BEGIN INPUT FOR THIS TASK

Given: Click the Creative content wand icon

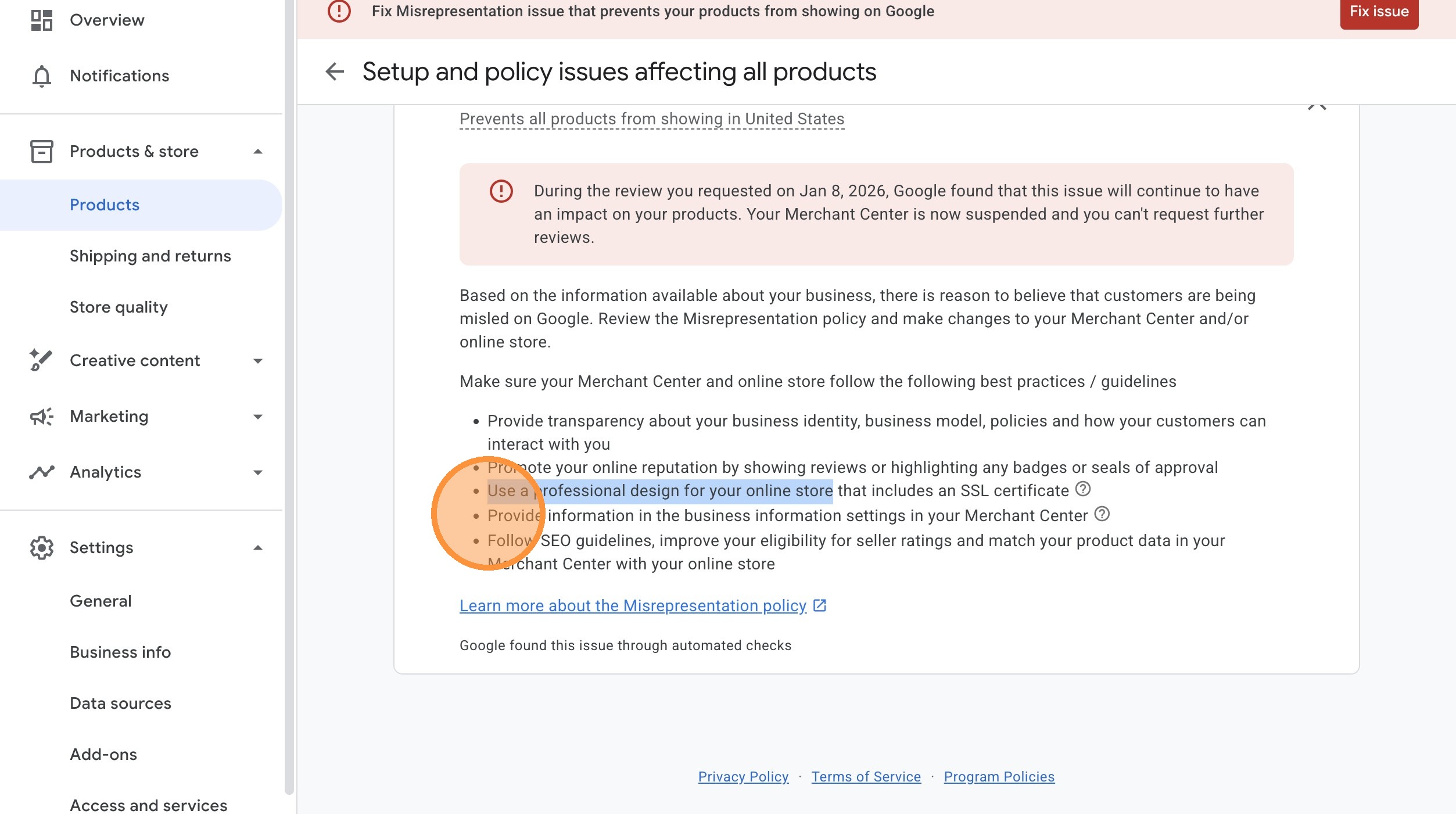Looking at the screenshot, I should (41, 361).
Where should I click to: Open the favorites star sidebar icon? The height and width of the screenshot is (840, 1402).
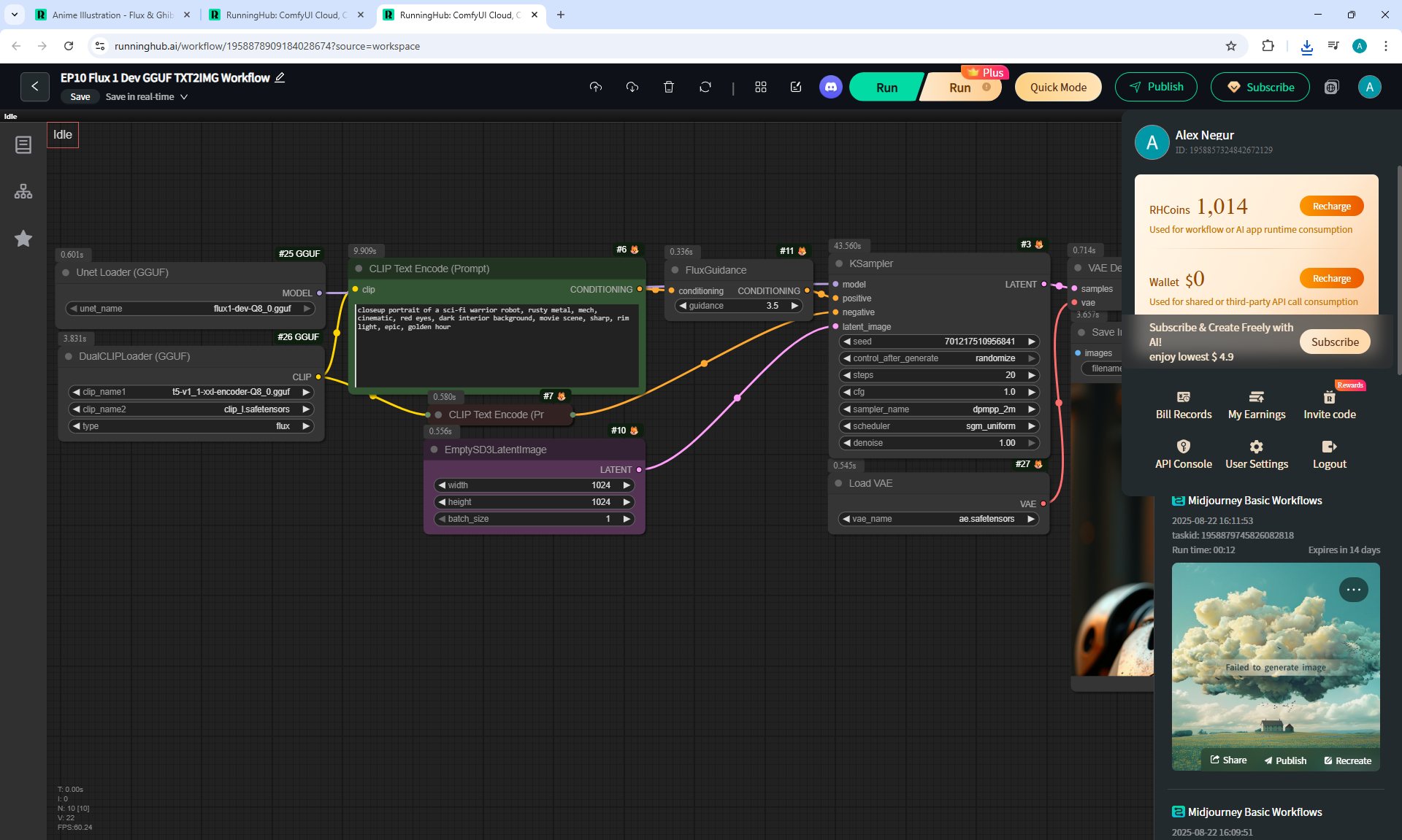tap(23, 239)
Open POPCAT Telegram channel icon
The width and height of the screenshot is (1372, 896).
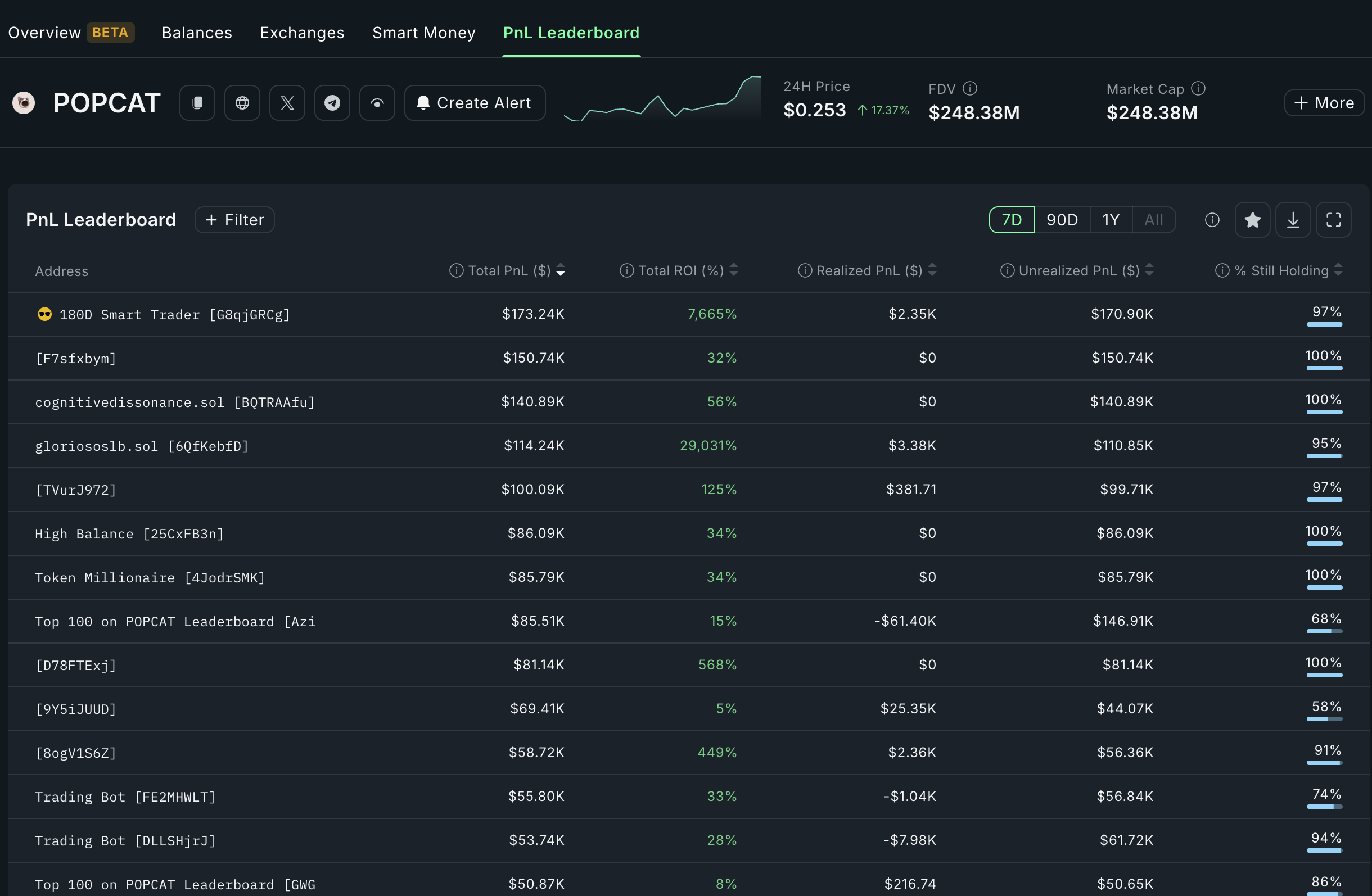click(x=332, y=103)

END INPUT FOR THIS TASK

**EXERCISE AIM**
With pictures omitted, copy exactly the lines from the one containing "The width and" through the final line of the listing, both included.

**OUTPUT OF THE EXERCISE**
The width and height of the screenshot is (1372, 896).
click(x=332, y=103)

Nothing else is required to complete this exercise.